__INSTRUCCIÓN A__
Extrae todas las líneas de los registros que contengan la palabra "Click", distinguiendo entre mayúsculas y minúsculas.

__FRAGMENTO DADO__
"""

Comenzó la etapa de cierre de empresas y su conversión a comercializadoras y negocios de importación. Tampoco los sucesivos gobiernos supieron apoyar a la industria y la agricultura con facilidades administrativas y fiscales como las que se gozan en otros países que compiten exitosamente en los mercados internacionales.
Como con frecuencia se ha venido señalando, el saldo neto de este proceso de desgaste fue que las importaciones no sólo las de los productos terminados, sino las de componentes e insumos, crecieron haciendo cada vez más reducido el valor agregado nacional en nuestros artículos. Hoy en día, el 70% en promedio de nuestras manufacturas es de composición extranjera. Puede argüirse que el consumidor nacional se ha beneficiado de una gama mayor de opciones y a precios más competitivos que los que venía ofreciendo, y aún ofrece, la industria nacional. El otro lado de la moneda es, sin embargo, una constante pérdida de oportunidad de trabajo para la mano de obra mexicana.

"""

__REGISTROS__
"""

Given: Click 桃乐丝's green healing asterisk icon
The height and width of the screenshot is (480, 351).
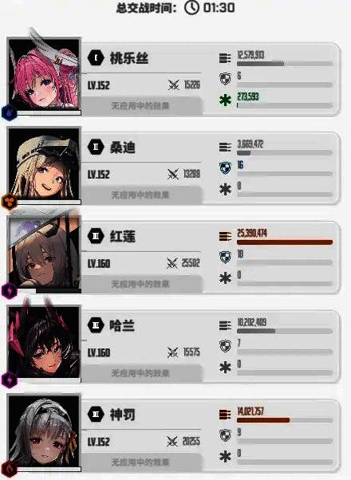Looking at the screenshot, I should [225, 100].
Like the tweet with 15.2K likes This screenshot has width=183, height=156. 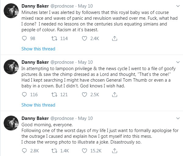tap(84, 151)
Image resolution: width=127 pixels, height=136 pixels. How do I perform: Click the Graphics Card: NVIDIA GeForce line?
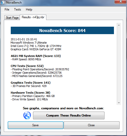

"""

__INSTRUCCIÓN B__
Reproduce sin cambios la parte del fragmento sobre la industria mexicana que comienza con las palabras "Comenzó la etapa" y termina con "los mercados internacionales.".

__RESPUESTA ESCRITA A__
Given: Click 桃乐丝's green healing asterisk icon
Image resolution: width=127 pixels, height=136 pixels. How do I perform: Click the Graphics Card: NVIDIA GeForce line?

__RESPUESTA ESCRITA B__
Comenzó la etapa de cierre de empresas y su conversión a comercializadoras y negocios de importación. Tampoco los sucesivos gobiernos supieron apoyar a la industria y la agricultura con facilidades administrativas y fiscales como las que se gozan en otros países que compiten exitosamente en los mercados internacionales.